1. Select Binomial Demonstration from the main menu.
2. Accept the default value of 0.5, or enter a probability between 0 and 1.
3. Pressing the number keys 1 - 9 will cause a delay of from 1 /10 to 8 seconds , respectively, for each sample. If you press the 0 (zero) key, the demonstration will finish as fast as possible. Pressing the Escape key will abort the demonstration.
In this program, 64 balls descend through 6 levels before coming to a rest in one of the 7 compartments at the bottom. The computer keeps track of how many balls fall into each of the compartments.
This program is a computerized version of the mechanical model that Sir Francis Galton (1822-1911) devised to demonstrate the workings of the binomial distribution. In Galton`s model, called a quincunx, a series of balls was dropped into the top of the apparatus, and travelled through a series of levels. At each level, the ball struck a divider and had an equal chance (p=0.5) of deflecting left or right before dropping to the next level and the next divider. (To see how the computer determines which way the ball deflects, run the Binomial Spinner Demonstration.)
When p = 0.5, cumulative binomial probabilities approximate a normal shape, i.e., they are distributed symmetrically and are unimodal. When p does not equal 0.5, the binomial distribution will still be unimodal, but will be skewed. When p is less than 0.5, the distribution will be negatively skewed, i.e., the peak of the distribution will not be in the centre of the distribution, it will be on the right, with relatively fewer observations on the left of the distribution. When p is greater than 0.5, the distribution will be positively skewed (the peak will be on the left side of the distribution, with relatively fewer observations on the right).
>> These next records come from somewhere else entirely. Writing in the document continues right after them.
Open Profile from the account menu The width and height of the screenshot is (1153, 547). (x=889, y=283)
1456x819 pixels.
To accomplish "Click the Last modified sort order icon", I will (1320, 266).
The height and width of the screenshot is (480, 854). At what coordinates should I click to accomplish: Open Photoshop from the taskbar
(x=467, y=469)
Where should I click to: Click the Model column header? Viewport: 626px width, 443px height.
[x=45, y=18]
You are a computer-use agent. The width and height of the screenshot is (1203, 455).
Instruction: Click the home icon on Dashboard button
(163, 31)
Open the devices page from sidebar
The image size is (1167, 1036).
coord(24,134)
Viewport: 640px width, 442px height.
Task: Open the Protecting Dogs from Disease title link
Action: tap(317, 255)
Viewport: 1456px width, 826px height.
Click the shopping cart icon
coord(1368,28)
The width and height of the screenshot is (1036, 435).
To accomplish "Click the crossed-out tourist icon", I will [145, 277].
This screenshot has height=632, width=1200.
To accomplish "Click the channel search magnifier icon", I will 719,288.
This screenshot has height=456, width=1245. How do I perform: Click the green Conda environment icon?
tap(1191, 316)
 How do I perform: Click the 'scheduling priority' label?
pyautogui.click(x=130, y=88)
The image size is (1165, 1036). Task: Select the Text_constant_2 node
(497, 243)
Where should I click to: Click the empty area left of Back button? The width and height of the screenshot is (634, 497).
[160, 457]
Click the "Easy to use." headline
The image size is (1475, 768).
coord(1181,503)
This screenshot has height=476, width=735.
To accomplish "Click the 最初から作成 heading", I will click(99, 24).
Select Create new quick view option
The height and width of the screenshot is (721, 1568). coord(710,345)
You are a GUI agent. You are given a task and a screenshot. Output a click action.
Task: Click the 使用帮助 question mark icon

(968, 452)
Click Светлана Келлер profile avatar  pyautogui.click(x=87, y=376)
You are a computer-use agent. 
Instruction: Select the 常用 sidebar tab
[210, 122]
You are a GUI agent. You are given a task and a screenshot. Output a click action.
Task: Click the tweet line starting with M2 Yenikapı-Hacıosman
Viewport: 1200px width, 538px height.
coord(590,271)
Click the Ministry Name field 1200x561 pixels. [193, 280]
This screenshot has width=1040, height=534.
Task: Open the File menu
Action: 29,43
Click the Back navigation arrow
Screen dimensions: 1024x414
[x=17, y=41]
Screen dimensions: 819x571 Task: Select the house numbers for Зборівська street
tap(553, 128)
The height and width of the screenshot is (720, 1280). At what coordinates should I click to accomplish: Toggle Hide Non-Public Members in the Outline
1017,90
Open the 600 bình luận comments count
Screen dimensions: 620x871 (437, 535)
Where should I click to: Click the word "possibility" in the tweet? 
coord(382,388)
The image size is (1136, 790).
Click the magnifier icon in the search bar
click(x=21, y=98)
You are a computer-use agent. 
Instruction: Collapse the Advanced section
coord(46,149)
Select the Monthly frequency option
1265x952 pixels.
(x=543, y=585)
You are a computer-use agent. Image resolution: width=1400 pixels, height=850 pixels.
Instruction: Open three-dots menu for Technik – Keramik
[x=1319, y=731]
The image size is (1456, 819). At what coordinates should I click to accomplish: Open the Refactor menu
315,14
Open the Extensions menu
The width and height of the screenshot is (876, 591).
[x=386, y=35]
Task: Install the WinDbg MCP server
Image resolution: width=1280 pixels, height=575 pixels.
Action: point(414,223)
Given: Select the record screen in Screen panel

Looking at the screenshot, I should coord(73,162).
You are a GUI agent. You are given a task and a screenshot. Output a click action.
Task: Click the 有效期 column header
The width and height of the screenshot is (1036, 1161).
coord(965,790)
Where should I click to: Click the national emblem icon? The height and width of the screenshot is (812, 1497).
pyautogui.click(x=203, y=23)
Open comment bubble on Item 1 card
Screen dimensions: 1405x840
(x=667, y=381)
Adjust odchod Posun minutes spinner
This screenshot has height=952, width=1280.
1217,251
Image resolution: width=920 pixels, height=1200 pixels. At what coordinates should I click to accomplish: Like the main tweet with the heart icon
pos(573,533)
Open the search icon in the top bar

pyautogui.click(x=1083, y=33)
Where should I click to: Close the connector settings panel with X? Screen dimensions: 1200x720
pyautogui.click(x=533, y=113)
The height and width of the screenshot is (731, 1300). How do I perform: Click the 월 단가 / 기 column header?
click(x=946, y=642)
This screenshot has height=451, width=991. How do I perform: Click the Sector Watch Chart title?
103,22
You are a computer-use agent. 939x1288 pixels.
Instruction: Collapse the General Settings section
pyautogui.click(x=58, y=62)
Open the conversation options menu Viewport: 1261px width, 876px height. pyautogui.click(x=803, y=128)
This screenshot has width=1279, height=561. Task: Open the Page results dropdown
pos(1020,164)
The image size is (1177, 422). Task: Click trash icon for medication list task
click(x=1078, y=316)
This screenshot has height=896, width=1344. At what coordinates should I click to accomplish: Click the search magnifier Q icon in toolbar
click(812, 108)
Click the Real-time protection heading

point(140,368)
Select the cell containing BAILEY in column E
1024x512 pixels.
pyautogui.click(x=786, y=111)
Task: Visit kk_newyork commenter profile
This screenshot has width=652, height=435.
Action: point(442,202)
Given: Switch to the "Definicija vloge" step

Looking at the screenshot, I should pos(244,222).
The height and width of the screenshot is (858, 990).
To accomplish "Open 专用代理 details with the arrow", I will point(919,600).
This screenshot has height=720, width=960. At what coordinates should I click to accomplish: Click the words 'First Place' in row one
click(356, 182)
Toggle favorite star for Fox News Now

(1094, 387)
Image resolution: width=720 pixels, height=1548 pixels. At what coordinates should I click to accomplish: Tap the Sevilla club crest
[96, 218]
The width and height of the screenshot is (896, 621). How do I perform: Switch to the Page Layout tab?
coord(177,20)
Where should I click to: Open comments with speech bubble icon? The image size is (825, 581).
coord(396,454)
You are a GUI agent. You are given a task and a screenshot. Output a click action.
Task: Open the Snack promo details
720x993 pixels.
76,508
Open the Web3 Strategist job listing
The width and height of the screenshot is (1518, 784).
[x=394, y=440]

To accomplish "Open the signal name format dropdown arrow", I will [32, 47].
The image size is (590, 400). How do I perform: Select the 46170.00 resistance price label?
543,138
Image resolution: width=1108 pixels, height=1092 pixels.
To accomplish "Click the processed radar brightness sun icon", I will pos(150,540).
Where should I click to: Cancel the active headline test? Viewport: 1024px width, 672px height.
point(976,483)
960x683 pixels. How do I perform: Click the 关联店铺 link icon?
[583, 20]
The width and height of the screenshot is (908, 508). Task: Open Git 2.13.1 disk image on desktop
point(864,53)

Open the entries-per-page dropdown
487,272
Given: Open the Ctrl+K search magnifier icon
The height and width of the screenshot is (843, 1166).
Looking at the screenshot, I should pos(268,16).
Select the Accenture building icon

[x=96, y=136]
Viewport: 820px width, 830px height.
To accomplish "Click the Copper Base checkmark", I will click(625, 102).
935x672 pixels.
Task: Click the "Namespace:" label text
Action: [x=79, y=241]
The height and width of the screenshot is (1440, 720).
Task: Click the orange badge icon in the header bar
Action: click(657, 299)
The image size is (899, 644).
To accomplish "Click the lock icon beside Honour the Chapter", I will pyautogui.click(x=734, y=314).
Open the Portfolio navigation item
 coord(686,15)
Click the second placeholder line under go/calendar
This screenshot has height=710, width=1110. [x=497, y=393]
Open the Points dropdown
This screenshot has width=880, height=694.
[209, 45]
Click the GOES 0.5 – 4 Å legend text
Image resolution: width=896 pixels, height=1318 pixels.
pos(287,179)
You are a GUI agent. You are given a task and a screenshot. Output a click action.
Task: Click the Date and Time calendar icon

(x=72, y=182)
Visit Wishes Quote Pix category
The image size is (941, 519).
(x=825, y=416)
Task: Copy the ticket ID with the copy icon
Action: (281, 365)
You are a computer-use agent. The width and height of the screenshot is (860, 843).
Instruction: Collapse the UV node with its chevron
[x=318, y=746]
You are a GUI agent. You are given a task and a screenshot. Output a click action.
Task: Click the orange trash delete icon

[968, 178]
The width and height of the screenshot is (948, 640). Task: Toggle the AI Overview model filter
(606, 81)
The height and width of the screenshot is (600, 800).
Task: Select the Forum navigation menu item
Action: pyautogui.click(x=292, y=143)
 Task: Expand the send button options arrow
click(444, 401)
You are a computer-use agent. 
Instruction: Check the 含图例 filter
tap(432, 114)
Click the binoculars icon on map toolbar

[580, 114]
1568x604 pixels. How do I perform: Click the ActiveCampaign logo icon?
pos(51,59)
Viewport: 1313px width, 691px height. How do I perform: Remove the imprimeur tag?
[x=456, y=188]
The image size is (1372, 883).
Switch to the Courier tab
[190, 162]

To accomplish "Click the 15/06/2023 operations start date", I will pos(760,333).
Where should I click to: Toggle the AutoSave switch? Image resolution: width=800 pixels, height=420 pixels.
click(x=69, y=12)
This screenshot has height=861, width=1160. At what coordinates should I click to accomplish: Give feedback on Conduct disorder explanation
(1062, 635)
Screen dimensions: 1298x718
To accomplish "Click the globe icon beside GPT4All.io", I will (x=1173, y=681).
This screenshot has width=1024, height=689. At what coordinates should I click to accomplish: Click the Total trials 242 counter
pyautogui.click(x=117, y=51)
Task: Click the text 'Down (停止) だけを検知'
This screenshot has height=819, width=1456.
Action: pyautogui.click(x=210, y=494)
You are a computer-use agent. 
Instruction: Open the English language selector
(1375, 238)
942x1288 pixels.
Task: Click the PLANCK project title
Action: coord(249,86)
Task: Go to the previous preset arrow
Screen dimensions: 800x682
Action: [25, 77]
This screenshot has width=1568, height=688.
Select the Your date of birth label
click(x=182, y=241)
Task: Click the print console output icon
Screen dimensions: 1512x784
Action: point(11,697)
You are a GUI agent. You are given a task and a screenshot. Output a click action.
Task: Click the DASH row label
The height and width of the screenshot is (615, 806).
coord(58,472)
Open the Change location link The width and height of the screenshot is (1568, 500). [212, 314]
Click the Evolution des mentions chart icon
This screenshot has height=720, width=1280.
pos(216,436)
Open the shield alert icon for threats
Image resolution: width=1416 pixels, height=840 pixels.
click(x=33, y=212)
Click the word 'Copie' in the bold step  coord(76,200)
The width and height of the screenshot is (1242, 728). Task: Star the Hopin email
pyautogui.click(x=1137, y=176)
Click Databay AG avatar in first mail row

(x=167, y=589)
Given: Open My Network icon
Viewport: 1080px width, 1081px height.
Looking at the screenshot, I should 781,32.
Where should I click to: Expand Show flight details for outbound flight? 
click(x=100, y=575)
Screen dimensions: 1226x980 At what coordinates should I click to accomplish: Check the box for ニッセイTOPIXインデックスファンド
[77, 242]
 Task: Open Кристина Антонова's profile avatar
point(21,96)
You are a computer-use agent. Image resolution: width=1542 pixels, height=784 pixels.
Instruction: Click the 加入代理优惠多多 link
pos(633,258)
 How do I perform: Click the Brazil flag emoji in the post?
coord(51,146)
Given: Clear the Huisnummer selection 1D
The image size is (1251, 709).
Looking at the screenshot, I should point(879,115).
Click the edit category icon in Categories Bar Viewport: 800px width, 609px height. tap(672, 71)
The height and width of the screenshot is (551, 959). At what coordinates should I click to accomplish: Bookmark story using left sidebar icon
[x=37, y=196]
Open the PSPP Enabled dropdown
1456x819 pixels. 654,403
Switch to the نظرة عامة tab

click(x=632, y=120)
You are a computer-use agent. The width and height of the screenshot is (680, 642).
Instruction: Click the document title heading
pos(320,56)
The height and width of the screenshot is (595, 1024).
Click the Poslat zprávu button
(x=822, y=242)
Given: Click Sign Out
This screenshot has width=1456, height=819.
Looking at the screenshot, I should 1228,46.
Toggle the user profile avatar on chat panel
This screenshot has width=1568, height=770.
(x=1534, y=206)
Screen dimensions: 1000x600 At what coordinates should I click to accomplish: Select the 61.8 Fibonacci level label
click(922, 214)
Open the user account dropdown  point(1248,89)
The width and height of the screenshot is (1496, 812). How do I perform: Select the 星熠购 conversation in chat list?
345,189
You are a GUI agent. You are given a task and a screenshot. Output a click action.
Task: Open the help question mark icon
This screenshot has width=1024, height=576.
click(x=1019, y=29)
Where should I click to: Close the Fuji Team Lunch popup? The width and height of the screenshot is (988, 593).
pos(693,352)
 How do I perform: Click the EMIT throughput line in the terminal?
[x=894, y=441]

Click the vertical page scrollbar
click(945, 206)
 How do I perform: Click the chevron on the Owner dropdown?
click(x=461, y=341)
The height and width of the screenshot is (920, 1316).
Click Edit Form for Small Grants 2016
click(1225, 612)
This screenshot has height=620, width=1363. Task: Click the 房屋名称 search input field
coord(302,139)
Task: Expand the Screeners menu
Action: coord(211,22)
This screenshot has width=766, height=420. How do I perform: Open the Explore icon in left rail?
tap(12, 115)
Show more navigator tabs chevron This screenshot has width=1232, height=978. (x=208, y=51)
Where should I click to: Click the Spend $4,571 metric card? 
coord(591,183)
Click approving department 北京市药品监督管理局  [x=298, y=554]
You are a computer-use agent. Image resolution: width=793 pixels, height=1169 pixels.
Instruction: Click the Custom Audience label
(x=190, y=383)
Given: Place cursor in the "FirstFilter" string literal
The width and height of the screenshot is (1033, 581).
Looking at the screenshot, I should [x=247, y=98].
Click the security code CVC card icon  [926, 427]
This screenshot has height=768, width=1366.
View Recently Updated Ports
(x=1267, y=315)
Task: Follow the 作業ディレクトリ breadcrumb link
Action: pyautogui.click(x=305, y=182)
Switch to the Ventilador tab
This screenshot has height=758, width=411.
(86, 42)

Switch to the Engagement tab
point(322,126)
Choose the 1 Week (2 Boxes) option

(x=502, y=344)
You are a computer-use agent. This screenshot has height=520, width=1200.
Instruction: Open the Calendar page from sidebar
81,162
Binomial Distribution Approximates Normal Distribution When p = .5
By default, the computer sets the probability that the ball will fall to the left at 0.5 for each divider at each level. When you accept this value, you should see that the distribution of balls into compartments is approximately normal (symmetrical and unimodal).
Binomial Distribution Is Skewed When p does not = .5
Instead of accepting the default value of .5 that the ball will fall to the left, select another value. Of course, this simultaneously changes the probability that the ball will fall to the right. The probability that the ball will fall to the right is 1-p(left). So, if p(left) = 0.3, then p(right) = 0.7; if p(left) = 0.8, then p(right) = 0.2, and so on. If you choose a value for p(left) that is less than .5, the distribution will be unimodal but not symmetrical. For values of p(left) less than 0.5, the resulting distribution will negatively skewed, i.e., there will be relatively fewer observations on the left of the distribution.
If you choose a value for p(left) that is greater than .5, will be unimodal but not symmetrical. For values of p(left) greater than 0.5, the resulting distribution will be positively skewed, i.e., there will be relatively fewer observations on the right of the distribution.
The more extreme the value you choose for p(left) (the closer the value is to 0 or 1), the more skewed the resulting distribution will be.